(Beginning of DATA LISTING)
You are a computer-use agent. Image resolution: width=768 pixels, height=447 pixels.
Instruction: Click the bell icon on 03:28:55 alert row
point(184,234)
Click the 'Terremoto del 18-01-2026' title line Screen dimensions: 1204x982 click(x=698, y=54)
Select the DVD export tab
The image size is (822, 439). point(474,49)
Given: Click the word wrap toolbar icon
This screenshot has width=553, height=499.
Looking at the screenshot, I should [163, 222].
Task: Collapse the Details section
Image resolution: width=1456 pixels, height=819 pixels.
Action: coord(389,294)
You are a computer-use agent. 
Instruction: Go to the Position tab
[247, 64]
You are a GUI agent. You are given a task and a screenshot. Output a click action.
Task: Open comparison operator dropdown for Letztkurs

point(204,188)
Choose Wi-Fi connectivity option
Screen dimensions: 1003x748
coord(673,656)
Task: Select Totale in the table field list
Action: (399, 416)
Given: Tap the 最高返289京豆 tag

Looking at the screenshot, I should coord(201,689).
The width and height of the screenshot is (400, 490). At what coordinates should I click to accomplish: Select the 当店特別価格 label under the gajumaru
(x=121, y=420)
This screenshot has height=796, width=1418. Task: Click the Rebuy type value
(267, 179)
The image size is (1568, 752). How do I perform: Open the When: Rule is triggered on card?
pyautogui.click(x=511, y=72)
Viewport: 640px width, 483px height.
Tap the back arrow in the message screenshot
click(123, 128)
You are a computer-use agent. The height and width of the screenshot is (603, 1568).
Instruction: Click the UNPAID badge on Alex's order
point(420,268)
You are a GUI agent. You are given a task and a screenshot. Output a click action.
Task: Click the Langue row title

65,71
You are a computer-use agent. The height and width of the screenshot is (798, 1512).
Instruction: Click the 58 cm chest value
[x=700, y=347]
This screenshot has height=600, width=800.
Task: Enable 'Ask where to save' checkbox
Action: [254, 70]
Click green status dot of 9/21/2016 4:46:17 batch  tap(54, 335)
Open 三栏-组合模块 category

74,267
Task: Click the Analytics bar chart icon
(End of DATA LISTING)
## WHAT NEEDS TO BE DONE
Repeat the listing exactly, leaving nothing out.

## RESPONSE BELOW
You are a computer-use agent. Image resolution: width=768 pixels, height=447 pixels.
Instruction: Click the bell icon on 03:28:55 alert row
point(184,234)
Click the 'Terremoto del 18-01-2026' title line Screen dimensions: 1204x982 click(x=698, y=54)
Select the DVD export tab
The image size is (822, 439). point(474,49)
Given: Click the word wrap toolbar icon
This screenshot has width=553, height=499.
Looking at the screenshot, I should [163, 222].
Task: Collapse the Details section
Image resolution: width=1456 pixels, height=819 pixels.
Action: coord(389,294)
You are a computer-use agent. 
Instruction: Go to the Position tab
[247, 64]
You are a GUI agent. You are given a task and a screenshot. Output a click action.
Task: Open comparison operator dropdown for Letztkurs

point(204,188)
Choose Wi-Fi connectivity option
Screen dimensions: 1003x748
coord(673,656)
Task: Select Totale in the table field list
Action: (399, 416)
Given: Tap the 最高返289京豆 tag

Looking at the screenshot, I should coord(201,689).
The width and height of the screenshot is (400, 490). At what coordinates should I click to accomplish: Select the 当店特別価格 label under the gajumaru
(x=121, y=420)
This screenshot has height=796, width=1418. Task: Click the Rebuy type value
(267, 179)
The image size is (1568, 752). How do I perform: Open the When: Rule is triggered on card?
pyautogui.click(x=511, y=72)
Viewport: 640px width, 483px height.
Tap the back arrow in the message screenshot
click(123, 128)
You are a computer-use agent. The height and width of the screenshot is (603, 1568).
Instruction: Click the UNPAID badge on Alex's order
point(420,268)
You are a GUI agent. You are given a task and a screenshot. Output a click action.
Task: Click the Langue row title

65,71
You are a computer-use agent. The height and width of the screenshot is (798, 1512).
Instruction: Click the 58 cm chest value
[x=700, y=347]
This screenshot has height=600, width=800.
Task: Enable 'Ask where to save' checkbox
Action: [254, 70]
Click green status dot of 9/21/2016 4:46:17 batch  tap(54, 335)
Open 三栏-组合模块 category

74,267
Task: Click the Analytics bar chart icon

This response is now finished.